_VOTRE CONSIGNE_
D'après le texte sur l'excès de vitesse du Dr Lallier, à quelle vitesse roulait le médecin quand les policiers l'ont intercepté, et quelle était la limite dans cette zone ?

Un médecin est-il en droit de faire un excès de vitesse pour répondre à un appel d'urgence? Dans certaines circonstances et si la situation du patient est grave, il le peut, vient de trancher la Cour du Québec.

Le Dr Michel Lallier était de garde dans la nuit du 16 février 2009. À 2h15 du matin, il reçoit un appel de l'hôpital Sainte-Justine: un enfant de 6 ans est victime d'un choc septique à la suite d'un abcès intra-abdominal avec péritonite. En termes simples, la situation est grave, et «chaque minute compte».

Le chirurgien pédiatrique, qui habite à Saint-Léonard, s'engage donc sur l'autoroute 40. En temps normal, le trajet entre sa maison et l'hôpital lui prend une demi-heure. Mais comme le temps presse, le Dr Lallier décide d'appuyer sur l'accélérateur. Il est tard et l'autoroute Métropolitaine est presque déserte. Or, à la hauteur de la rue Saint-Denis, il est intercepté par des policiers de la Sûreté du Québec. Le médecin roulait à 123 km/h dans une zone où la vitesse est limitée à 70 km/h.

Le chirurgien tente d'expliquer la situation aux policiers. Pour leur prouver la gravité de la situation, il leur propose même de l'accompagner à l'hôpital. Les policiers refusent de le faire et rédigent une contravention.

_DONNÉES DISPONIBLES_
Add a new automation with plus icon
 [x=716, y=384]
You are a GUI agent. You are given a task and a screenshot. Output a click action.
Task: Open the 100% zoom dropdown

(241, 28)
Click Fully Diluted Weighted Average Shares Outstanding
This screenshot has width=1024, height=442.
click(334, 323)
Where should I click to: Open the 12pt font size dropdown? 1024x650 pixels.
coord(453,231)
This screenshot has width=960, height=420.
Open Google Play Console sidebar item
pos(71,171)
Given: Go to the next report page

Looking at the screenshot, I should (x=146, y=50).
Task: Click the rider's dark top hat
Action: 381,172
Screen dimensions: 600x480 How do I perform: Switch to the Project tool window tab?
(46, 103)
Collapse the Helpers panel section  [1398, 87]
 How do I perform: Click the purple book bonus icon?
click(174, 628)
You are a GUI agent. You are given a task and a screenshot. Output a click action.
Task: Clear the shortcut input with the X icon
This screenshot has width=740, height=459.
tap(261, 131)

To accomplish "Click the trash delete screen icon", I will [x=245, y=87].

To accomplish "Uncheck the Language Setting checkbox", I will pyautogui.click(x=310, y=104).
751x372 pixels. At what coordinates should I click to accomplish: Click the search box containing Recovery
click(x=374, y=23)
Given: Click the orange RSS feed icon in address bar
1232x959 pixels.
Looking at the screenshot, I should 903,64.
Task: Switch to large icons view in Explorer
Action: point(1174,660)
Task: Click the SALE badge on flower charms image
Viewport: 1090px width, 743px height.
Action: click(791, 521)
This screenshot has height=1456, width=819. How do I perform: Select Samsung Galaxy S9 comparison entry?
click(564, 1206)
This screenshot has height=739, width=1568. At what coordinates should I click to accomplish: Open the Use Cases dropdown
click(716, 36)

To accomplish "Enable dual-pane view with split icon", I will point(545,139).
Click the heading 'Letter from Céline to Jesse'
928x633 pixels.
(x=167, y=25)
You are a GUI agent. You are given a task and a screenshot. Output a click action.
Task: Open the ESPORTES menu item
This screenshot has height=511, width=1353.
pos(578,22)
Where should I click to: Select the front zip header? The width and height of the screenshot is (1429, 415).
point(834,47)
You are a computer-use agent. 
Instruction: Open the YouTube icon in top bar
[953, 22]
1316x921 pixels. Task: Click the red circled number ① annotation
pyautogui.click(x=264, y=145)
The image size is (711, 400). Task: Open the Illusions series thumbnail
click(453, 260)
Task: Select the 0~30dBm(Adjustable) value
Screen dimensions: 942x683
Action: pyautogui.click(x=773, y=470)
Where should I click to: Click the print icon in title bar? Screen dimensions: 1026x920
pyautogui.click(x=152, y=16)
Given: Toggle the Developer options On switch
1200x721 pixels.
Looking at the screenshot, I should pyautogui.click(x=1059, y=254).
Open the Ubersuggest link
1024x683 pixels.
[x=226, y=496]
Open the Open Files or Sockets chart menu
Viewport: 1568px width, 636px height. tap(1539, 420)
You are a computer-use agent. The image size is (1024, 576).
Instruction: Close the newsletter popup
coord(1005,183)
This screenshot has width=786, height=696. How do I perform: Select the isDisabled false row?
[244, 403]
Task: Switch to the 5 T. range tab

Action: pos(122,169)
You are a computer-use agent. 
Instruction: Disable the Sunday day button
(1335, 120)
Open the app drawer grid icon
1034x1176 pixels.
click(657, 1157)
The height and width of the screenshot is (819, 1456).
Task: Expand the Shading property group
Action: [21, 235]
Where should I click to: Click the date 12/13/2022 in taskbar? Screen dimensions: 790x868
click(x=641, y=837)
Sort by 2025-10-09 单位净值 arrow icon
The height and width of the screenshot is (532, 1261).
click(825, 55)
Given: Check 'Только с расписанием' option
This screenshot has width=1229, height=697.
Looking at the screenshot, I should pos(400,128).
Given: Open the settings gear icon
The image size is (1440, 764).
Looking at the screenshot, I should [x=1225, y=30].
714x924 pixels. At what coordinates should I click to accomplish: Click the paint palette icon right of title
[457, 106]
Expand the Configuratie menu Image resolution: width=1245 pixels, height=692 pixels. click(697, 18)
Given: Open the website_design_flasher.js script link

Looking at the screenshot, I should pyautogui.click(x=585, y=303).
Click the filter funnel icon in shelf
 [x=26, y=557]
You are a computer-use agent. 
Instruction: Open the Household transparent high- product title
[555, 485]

_RÉPONSE ATTENDUE_
Il roulait à 123 km/h dans une zone limitée à 70 km/h.